[Pixel coordinate grounding data]
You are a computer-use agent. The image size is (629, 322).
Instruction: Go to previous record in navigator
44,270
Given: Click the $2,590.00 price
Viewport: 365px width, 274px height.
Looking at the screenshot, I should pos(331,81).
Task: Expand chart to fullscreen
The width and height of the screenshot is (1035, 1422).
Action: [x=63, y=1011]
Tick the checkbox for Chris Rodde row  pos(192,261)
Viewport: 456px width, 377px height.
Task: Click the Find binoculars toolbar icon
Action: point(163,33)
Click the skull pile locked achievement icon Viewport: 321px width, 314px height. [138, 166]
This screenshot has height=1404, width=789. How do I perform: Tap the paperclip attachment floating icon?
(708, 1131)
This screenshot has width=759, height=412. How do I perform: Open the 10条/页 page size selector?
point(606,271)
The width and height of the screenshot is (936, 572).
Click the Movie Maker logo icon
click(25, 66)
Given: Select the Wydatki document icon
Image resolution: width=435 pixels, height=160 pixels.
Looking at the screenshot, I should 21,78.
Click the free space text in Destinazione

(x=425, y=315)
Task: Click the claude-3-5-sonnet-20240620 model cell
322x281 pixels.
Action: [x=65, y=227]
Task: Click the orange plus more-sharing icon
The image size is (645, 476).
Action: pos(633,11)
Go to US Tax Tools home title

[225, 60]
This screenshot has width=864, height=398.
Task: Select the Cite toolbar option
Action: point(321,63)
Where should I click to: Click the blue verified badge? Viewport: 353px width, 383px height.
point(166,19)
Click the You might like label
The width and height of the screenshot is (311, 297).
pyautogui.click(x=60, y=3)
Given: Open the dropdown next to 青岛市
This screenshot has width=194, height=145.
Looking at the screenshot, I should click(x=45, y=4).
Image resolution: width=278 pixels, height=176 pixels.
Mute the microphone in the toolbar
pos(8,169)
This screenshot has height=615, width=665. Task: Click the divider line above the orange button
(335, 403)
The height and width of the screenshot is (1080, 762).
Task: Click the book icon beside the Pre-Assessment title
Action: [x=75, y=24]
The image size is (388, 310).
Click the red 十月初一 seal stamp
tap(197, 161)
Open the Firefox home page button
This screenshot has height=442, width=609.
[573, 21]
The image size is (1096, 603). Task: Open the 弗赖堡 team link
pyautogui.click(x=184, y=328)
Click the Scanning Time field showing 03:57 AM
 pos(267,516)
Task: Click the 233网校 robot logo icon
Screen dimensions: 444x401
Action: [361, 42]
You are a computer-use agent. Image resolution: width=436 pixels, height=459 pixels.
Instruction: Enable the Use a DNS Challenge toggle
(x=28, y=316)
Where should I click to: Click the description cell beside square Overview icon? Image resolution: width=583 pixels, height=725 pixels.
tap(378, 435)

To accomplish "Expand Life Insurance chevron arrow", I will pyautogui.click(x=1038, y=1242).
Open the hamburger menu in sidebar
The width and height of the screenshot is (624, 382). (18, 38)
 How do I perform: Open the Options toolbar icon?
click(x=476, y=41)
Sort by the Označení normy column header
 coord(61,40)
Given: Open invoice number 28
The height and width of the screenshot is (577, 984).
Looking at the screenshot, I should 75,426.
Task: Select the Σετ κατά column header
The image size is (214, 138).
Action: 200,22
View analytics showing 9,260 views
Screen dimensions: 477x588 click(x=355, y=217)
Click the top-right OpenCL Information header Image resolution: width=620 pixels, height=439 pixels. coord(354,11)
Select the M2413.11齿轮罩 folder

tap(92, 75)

Work order —
Would you please give all of the records again exactly as they stand?

Written response —
You are a computer-use agent. The image size is (629, 322).
Instruction: Go to previous record in navigator
44,270
Given: Click the $2,590.00 price
Viewport: 365px width, 274px height.
Looking at the screenshot, I should pos(331,81).
Task: Expand chart to fullscreen
The width and height of the screenshot is (1035, 1422).
Action: [x=63, y=1011]
Tick the checkbox for Chris Rodde row  pos(192,261)
Viewport: 456px width, 377px height.
Task: Click the Find binoculars toolbar icon
Action: point(163,33)
Click the skull pile locked achievement icon Viewport: 321px width, 314px height. [138, 166]
This screenshot has height=1404, width=789. How do I perform: Tap the paperclip attachment floating icon?
(708, 1131)
This screenshot has width=759, height=412. How do I perform: Open the 10条/页 page size selector?
point(606,271)
The width and height of the screenshot is (936, 572).
Click the Movie Maker logo icon
click(25, 66)
Given: Select the Wydatki document icon
Image resolution: width=435 pixels, height=160 pixels.
Looking at the screenshot, I should 21,78.
Click the free space text in Destinazione

(x=425, y=315)
Task: Click the claude-3-5-sonnet-20240620 model cell
322x281 pixels.
Action: [x=65, y=227]
Task: Click the orange plus more-sharing icon
The image size is (645, 476).
Action: pos(633,11)
Go to US Tax Tools home title

[225, 60]
This screenshot has width=864, height=398.
Task: Select the Cite toolbar option
Action: point(321,63)
Where should I click to: Click the blue verified badge? Viewport: 353px width, 383px height.
point(166,19)
Click the You might like label
The width and height of the screenshot is (311, 297).
pyautogui.click(x=60, y=3)
Given: Open the dropdown next to 青岛市
This screenshot has width=194, height=145.
Looking at the screenshot, I should click(x=45, y=4).
Image resolution: width=278 pixels, height=176 pixels.
Mute the microphone in the toolbar
pos(8,169)
This screenshot has height=615, width=665. Task: Click the divider line above the orange button
(335, 403)
The height and width of the screenshot is (1080, 762).
Task: Click the book icon beside the Pre-Assessment title
Action: [x=75, y=24]
The image size is (388, 310).
Click the red 十月初一 seal stamp
tap(197, 161)
Open the Firefox home page button
This screenshot has height=442, width=609.
[573, 21]
The image size is (1096, 603). Task: Open the 弗赖堡 team link
pyautogui.click(x=184, y=328)
Click the Scanning Time field showing 03:57 AM
 pos(267,516)
Task: Click the 233网校 robot logo icon
Screen dimensions: 444x401
Action: [361, 42]
You are a computer-use agent. Image resolution: width=436 pixels, height=459 pixels.
Instruction: Enable the Use a DNS Challenge toggle
(x=28, y=316)
Where should I click to: Click the description cell beside square Overview icon? Image resolution: width=583 pixels, height=725 pixels.
tap(378, 435)

To accomplish "Expand Life Insurance chevron arrow", I will pyautogui.click(x=1038, y=1242).
Open the hamburger menu in sidebar
The width and height of the screenshot is (624, 382). (18, 38)
 How do I perform: Open the Options toolbar icon?
click(x=476, y=41)
Sort by the Označení normy column header
 coord(61,40)
Given: Open invoice number 28
The height and width of the screenshot is (577, 984).
Looking at the screenshot, I should 75,426.
Task: Select the Σετ κατά column header
The image size is (214, 138).
Action: 200,22
View analytics showing 9,260 views
Screen dimensions: 477x588 click(x=355, y=217)
Click the top-right OpenCL Information header Image resolution: width=620 pixels, height=439 pixels. coord(354,11)
Select the M2413.11齿轮罩 folder

tap(92, 75)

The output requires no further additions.